On doit se poser cette question, d’autant plus que les réponses sont incommodes. Car il me semble qu’on reste aujourd’hui dans une procédure marquée par une tradition politique à la française, spécialisée en silos fonctionnels, hiérarchique et paternaliste, dans laquelle, finalement, la parole habitante n’est pas prise au sérieux, la mobilisation des expertises habitantes n’est même pas envisagée. Alors même que nous observons que, par exemple, à Marseille, en Seine-Saint-Denis ou encore dans les quartiers extrêmement pauvres des métropoles de Lille, de Lyon, etc., bref, dans les territoires parmi les plus exposés à la maladie de notre pays, des solidarités s’organisent sur le terrain. Là où les plus fragiles sont les plus touchés par la contamination et par des formes graves de la pathologie, nous voyons des réseaux d’entraide agir pour compenser des pertes de revenu, informer, trouver des masques là où il n’y en avait pas, et j’en passe ; bref, faire en sorte qu’un groupe social dit « défavorisé » ne soit pas simplement considéré comme un ensemble d’enfants indisciplinés, mais devienne une véritable partie prenante d’une action coopérative de traversée de la pandémie en raison même des expériences et des compétences qu’on trouve chez ses membres. Que fait « l’appareil bureaucratique d’État » de ces initiatives, ou d’autres qui existent partout en France (y compris chez des professionnels de la santé, médecins, généralistes, infirmiers, pharmaciens, qui tentent de trouver leur place dans une approche gérée par les ARS qui ne leur donnent pas véritablement de capacité ni de légitimité à intervenir et à proposer des solutions) ? Rien, ou peu s’en faut.

Or, la gestion d’une pandémie ne se réduit pas à soigner des gens placés dans les services d’urgence et en réanimation, ni à édicter des règles de contrôle des vies quotidiennes et de surveillance policière des déplacements et des activités.
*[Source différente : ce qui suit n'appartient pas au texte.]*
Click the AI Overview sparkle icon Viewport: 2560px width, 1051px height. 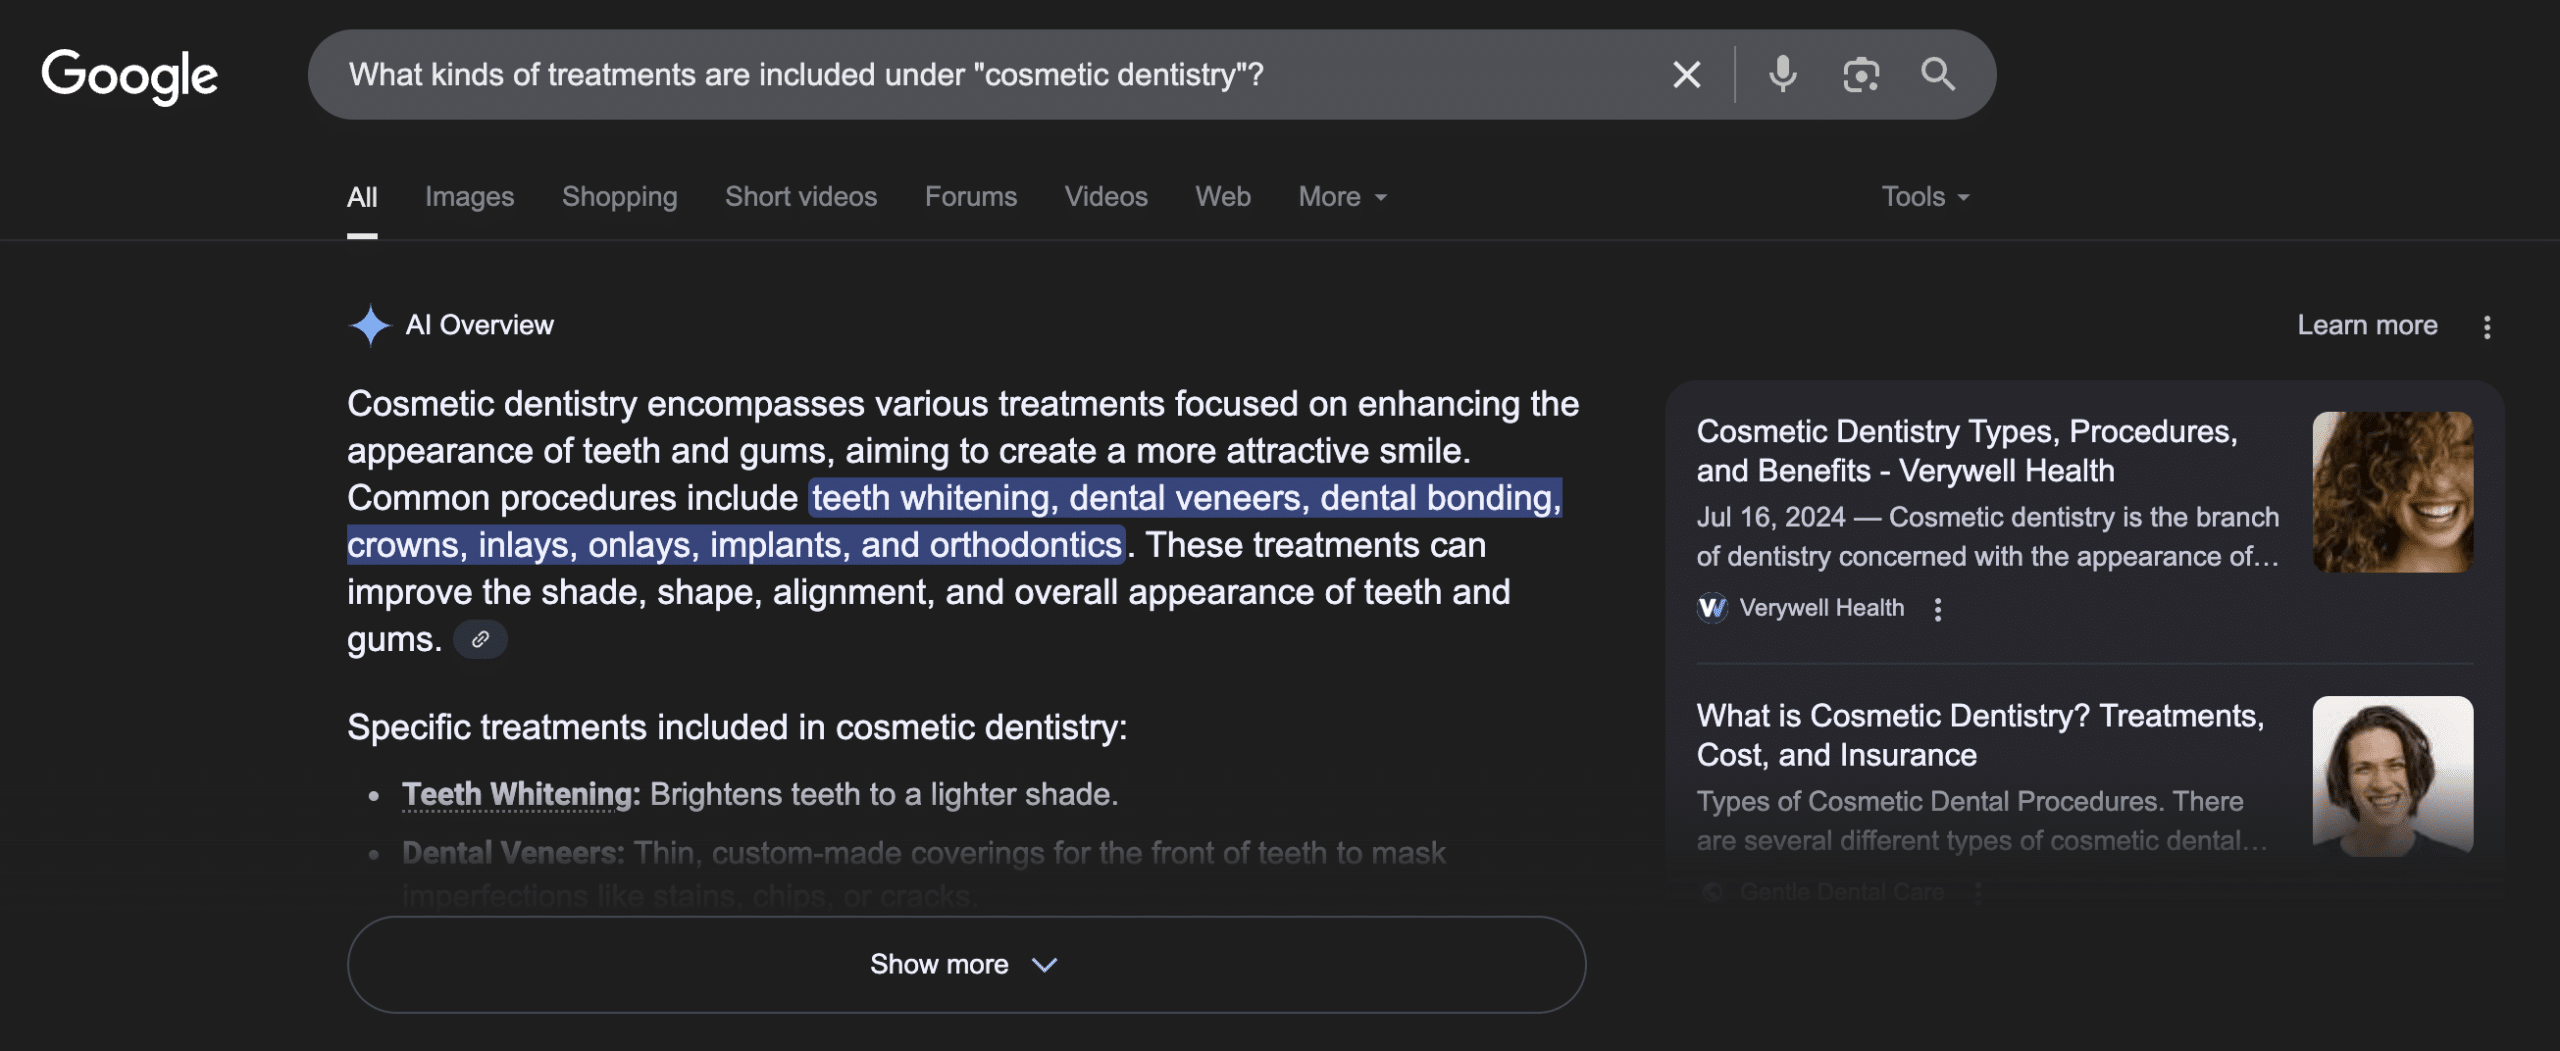point(369,326)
Il importe aussi de se poser la question de savoir comment collectivement les membres d’une société peuvent contribuer à définir et mettre en œuvre des modalités d’action collective et systémique qui permettent de traverser la pandémie, d’en tirer les leçons et de progresser.

Ne serait-ce pas cela une condition nécessaire de ce qu’on pourrait appeler « la préparation aux catastrophes et aux crises » ? Ne pas simplement penser que l’on peut se protéger par une politique du risque et par des dispositifs techniques et opérationnels administrés de manière verticale, mais trouver les moyens de mieux s’adapter à des circonstances difficiles par l’orchestration de la disposition à agir de l’ensemble de la société ? La préparation, comme l’ont montré des spécialistes comme Andrew Lakoff [3] ou, très récemment, Frédéric Keck [4], n’est pas simplement quelque chose qui est de l’ordre d’une approche procédurale, mais un mode particulier d’intelligibilité de ce qu’est une crise et des contributions envisageables de chacun. C’est une façon particulière de penser, de problématiser et d’intervenir qui modifie totalement et le contenu des procédures et la manière dont on peut les mettre en oeuvre afin de donner la possibilité de passer à travers une épreuve sanitaire (ou d’autre origine). Et cela impose de réfléchir à la façon dont les citoyens et les structures d’intermédiation non spécialisées dans le domaine de la crise vont pouvoir contribuer à cette traversée des moments difficiles (...)

[1] J’utilise une majuscule pour désigner le concept de « Monde », c’est-à-dire un système géographique d’échelle globale, installé par la phase contemporaine, post-1950, d’urbanisation généralisée. Lussault M., L’avènement du Monde. Essai sur l’habitation humaine de la Terre, 2013, Paris, Seuil.

[2] Au sujet de la diffusion mondiale du virus et des effets des confinements sur les aires urbaines : Lussault M., Chroniques de géo’ virale, 2020, Lyon, Éditions 205.

[3] . Lakoff A., Unprepared. Global Health in a Time of Emergency, 2017, Oakland, California University Press.

[4] Keck F., Les sentinelles des pandémies. Chasseurs de virus et observateurs d’oiseaux aux frontières de la Chine, 2020, Le Kremlin-Bicêtre, Éditions Zones sensibles.